### TASK
If pictures appear, leave them out, and return exactly the lines from the one holding "You are a GUI" through the last line of the listing below.

### DATA FOR REVIEW
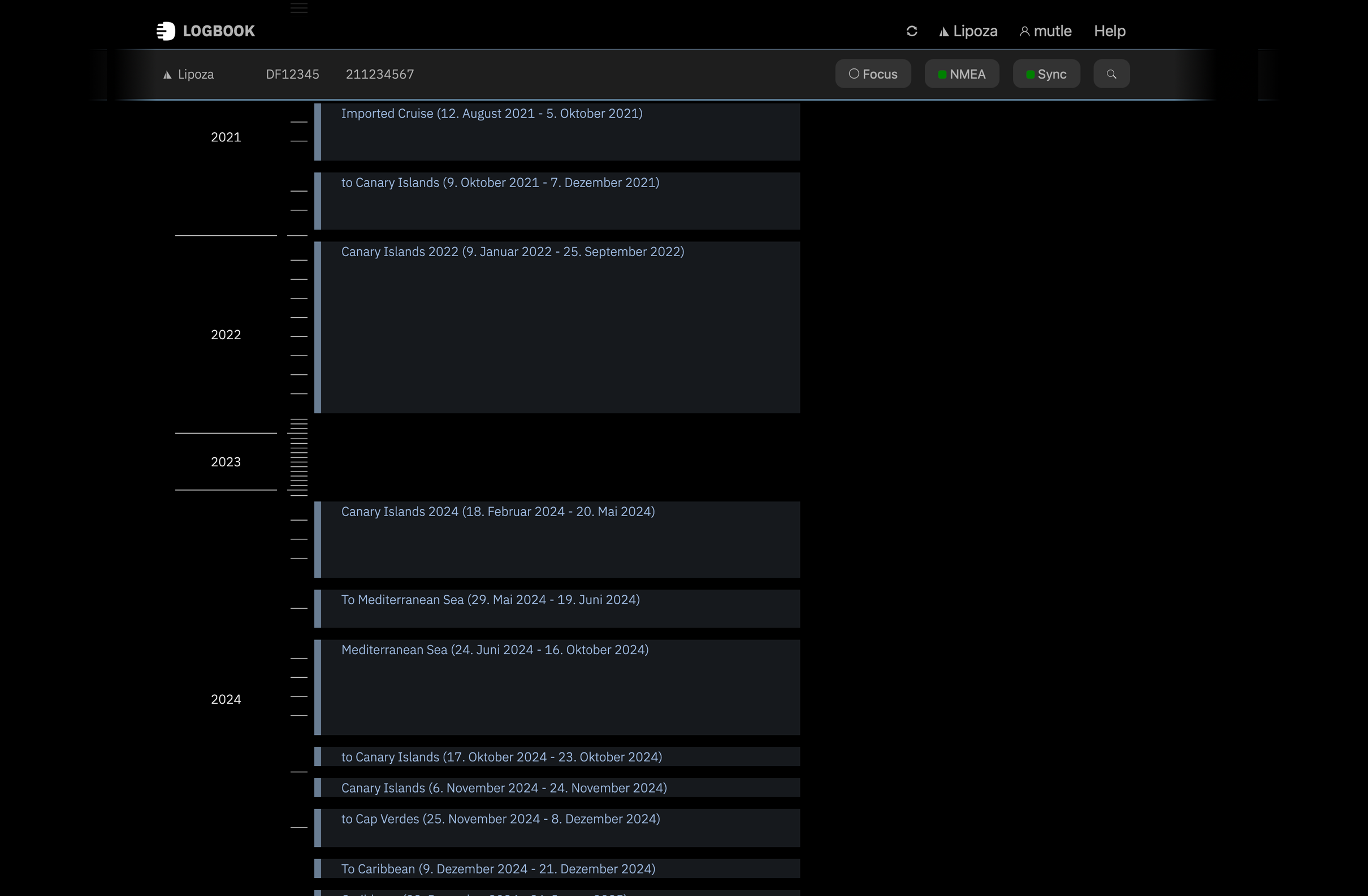The image size is (1368, 896).
Task: Expand the To Caribbean trip entry
Action: [498, 868]
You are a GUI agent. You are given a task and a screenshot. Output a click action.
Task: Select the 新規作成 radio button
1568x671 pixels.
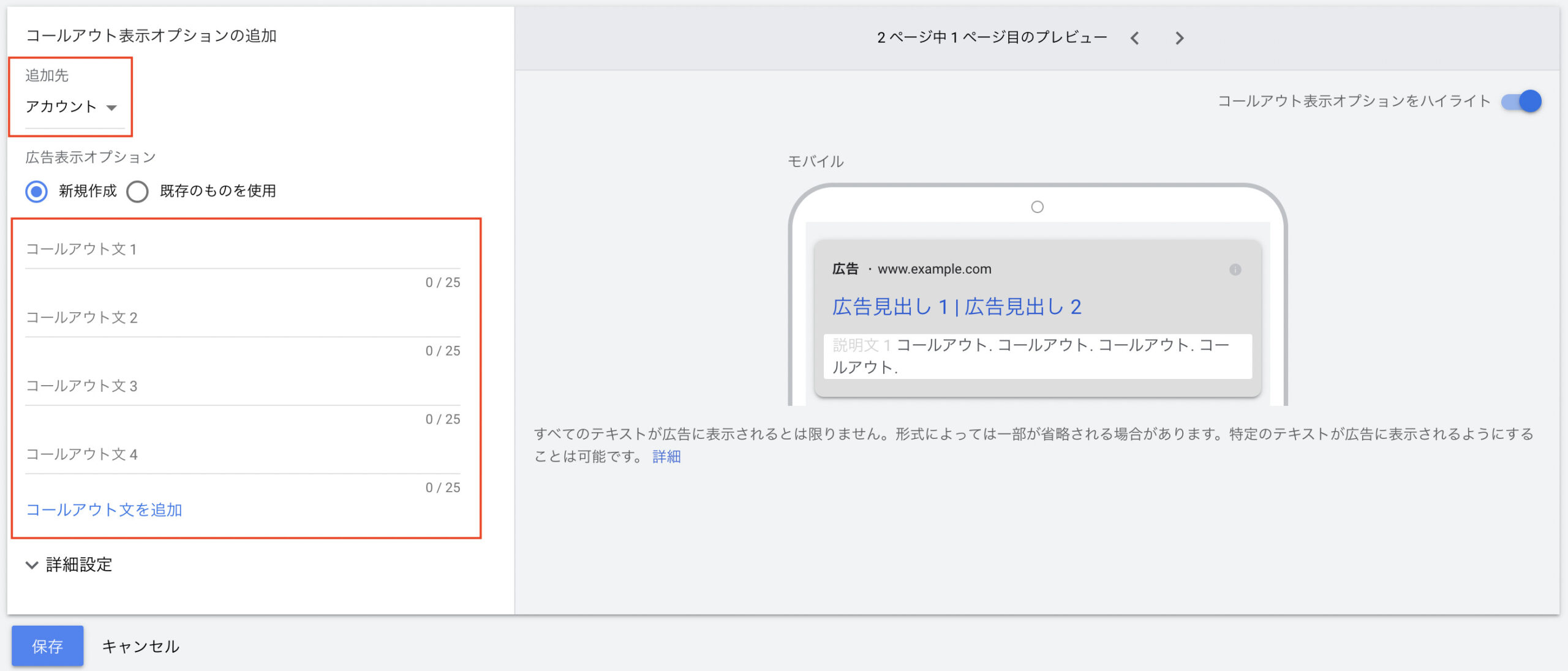point(37,191)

### TASK SOLUTION
You are a GUI agent. You are given a task and a screenshot. Output a click action.
Task: Select the 新規作成 radio button
1568x671 pixels.
point(37,191)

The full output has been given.